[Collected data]
------------------------------------
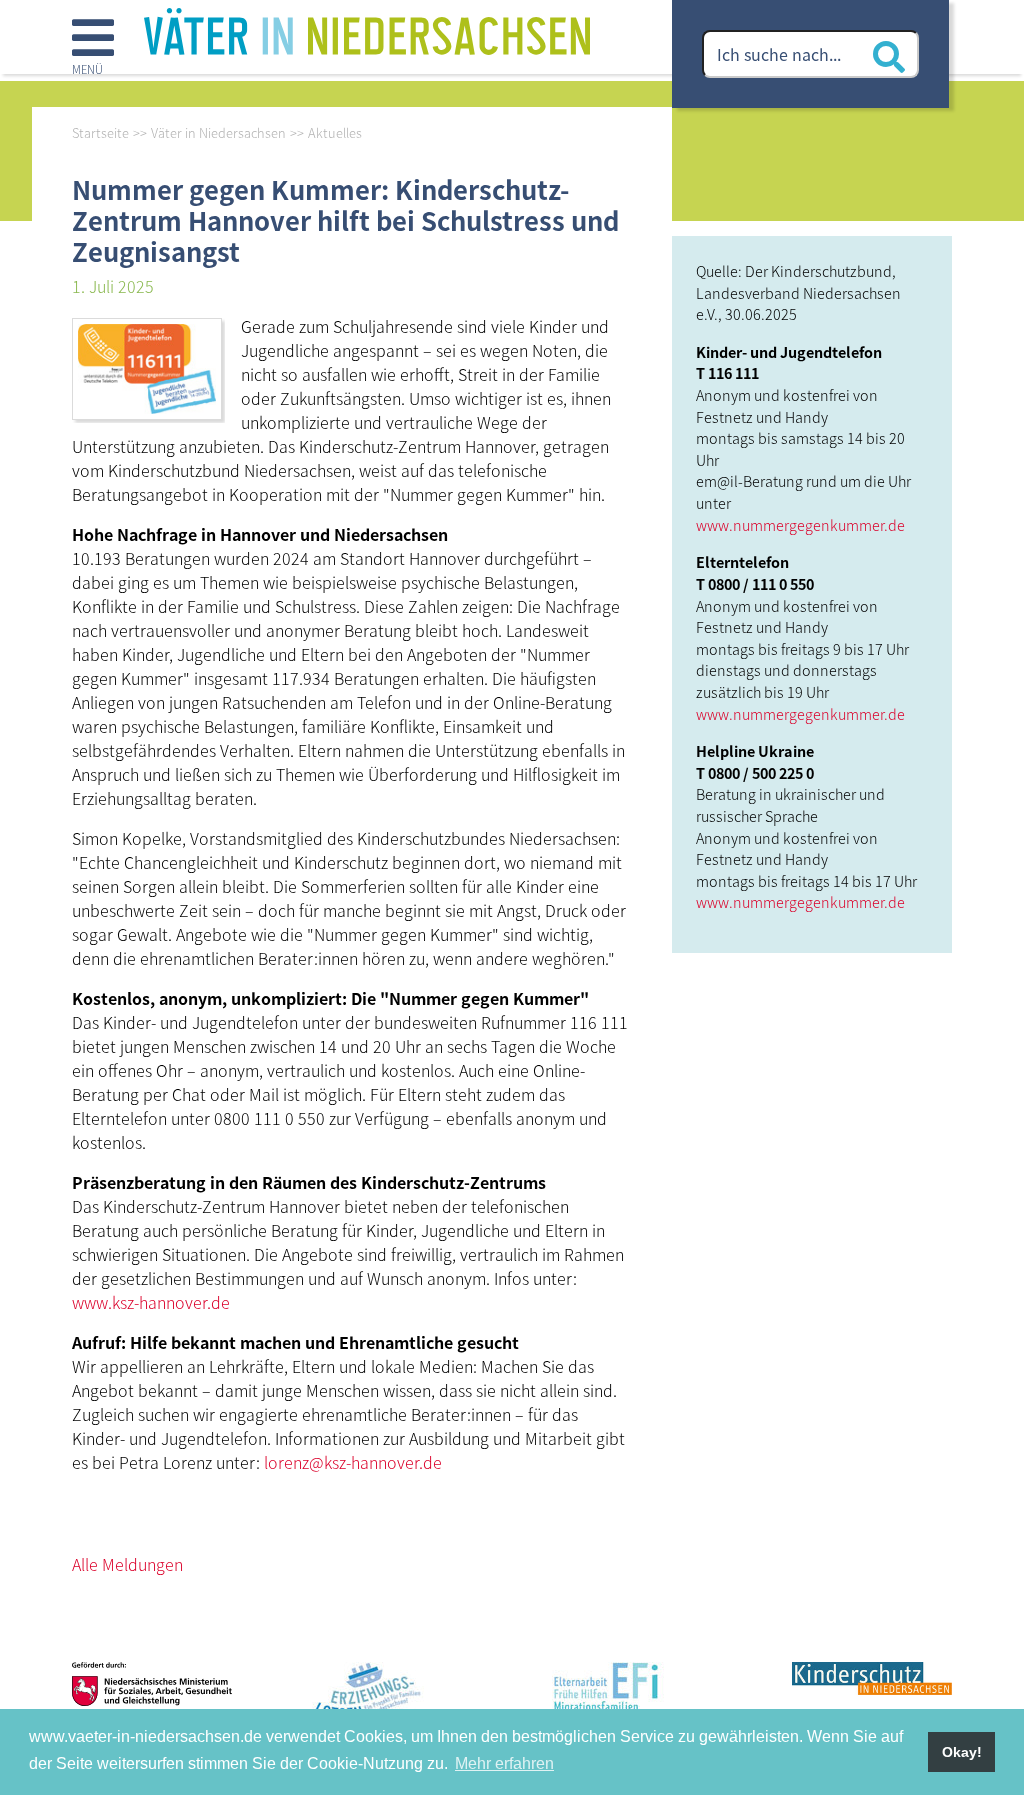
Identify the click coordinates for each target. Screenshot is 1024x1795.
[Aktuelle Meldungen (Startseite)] (367, 29)
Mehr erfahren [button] (504, 1763)
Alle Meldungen (127, 1564)
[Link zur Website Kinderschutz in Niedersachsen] (872, 1700)
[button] (93, 49)
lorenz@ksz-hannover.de (353, 1462)
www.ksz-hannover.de (151, 1302)
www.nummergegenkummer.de (800, 524)
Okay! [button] (962, 1752)
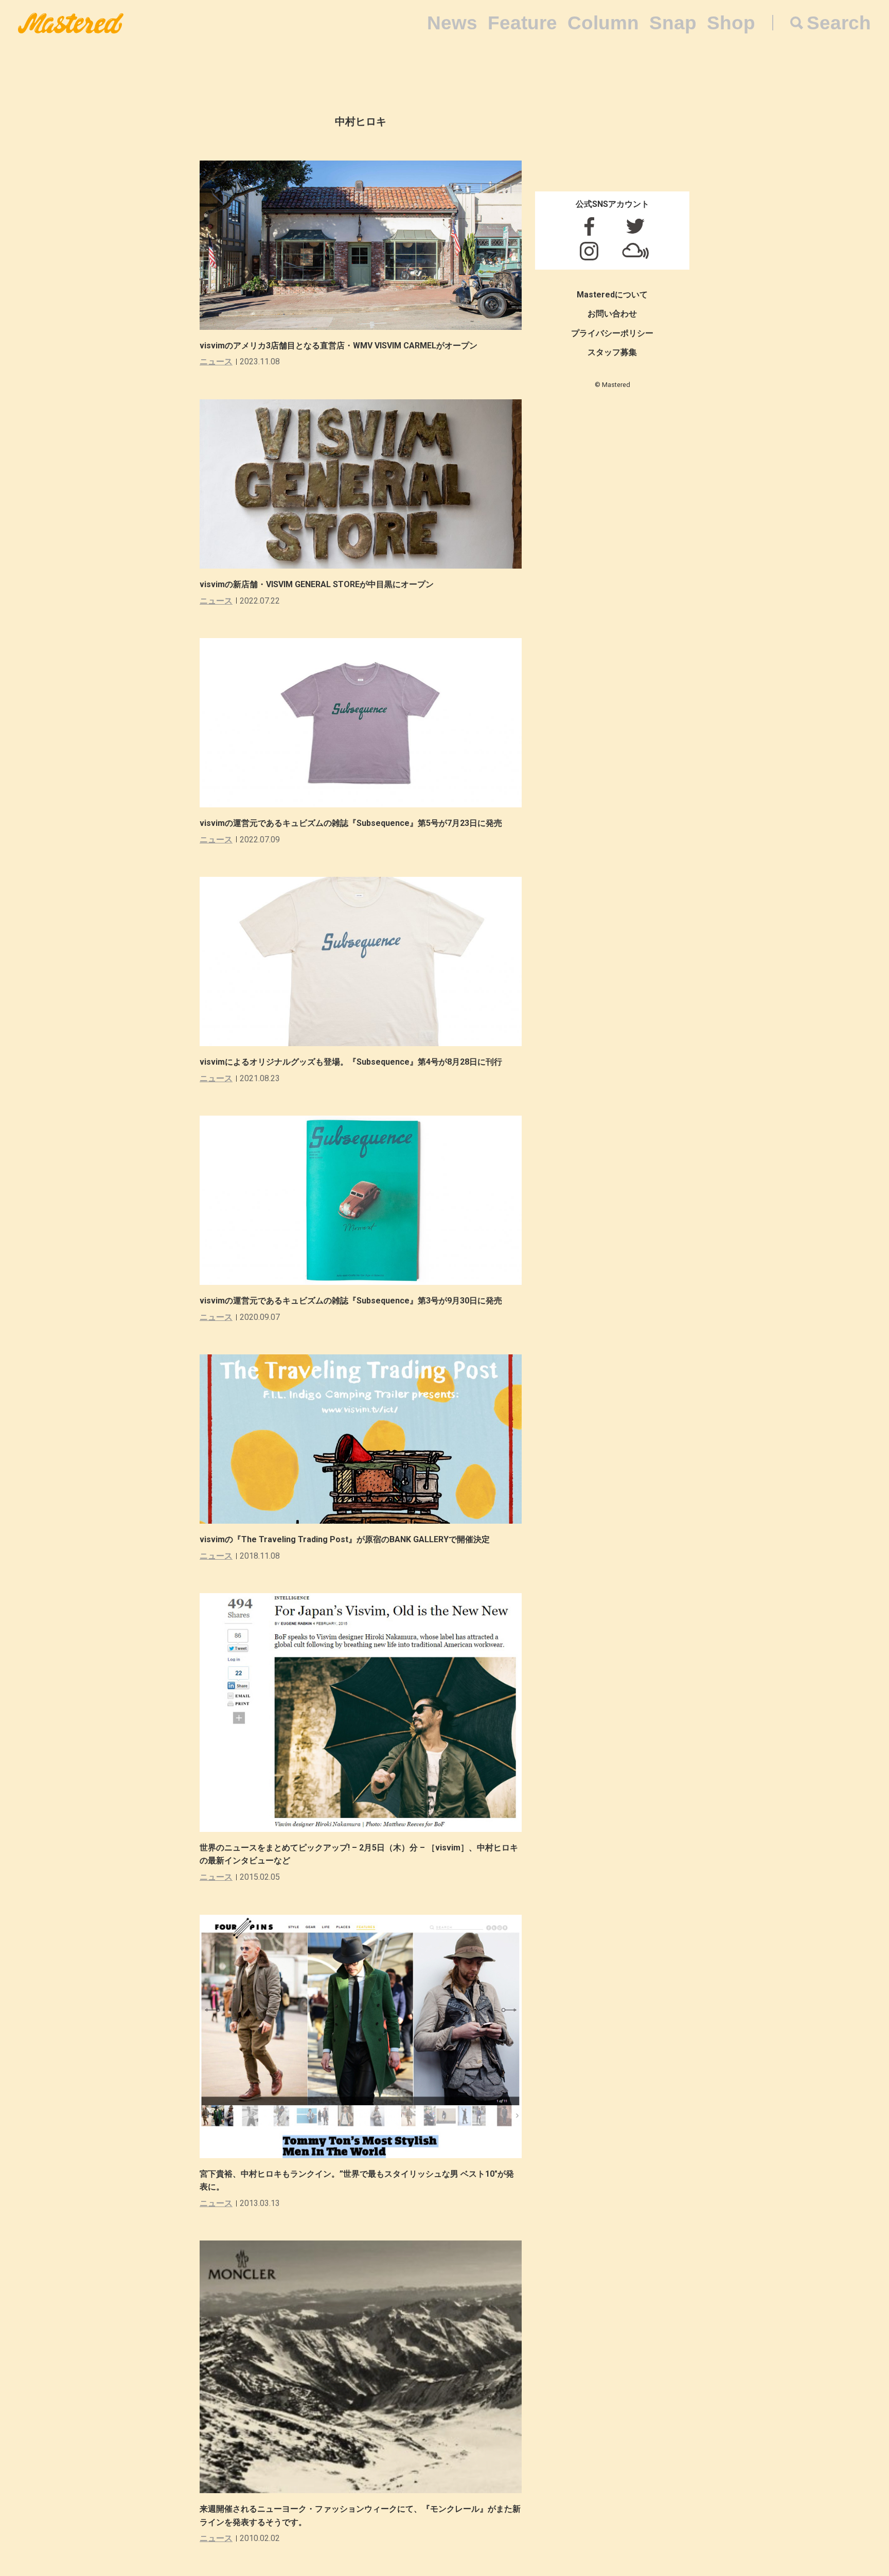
------------------------------------
Problem statement:
Copy from the entries above each line in which the string "Meldungen" can be found.

Task result:
[Aktuelle Meldungen (Startseite)] (367, 29)
Alle Meldungen (127, 1564)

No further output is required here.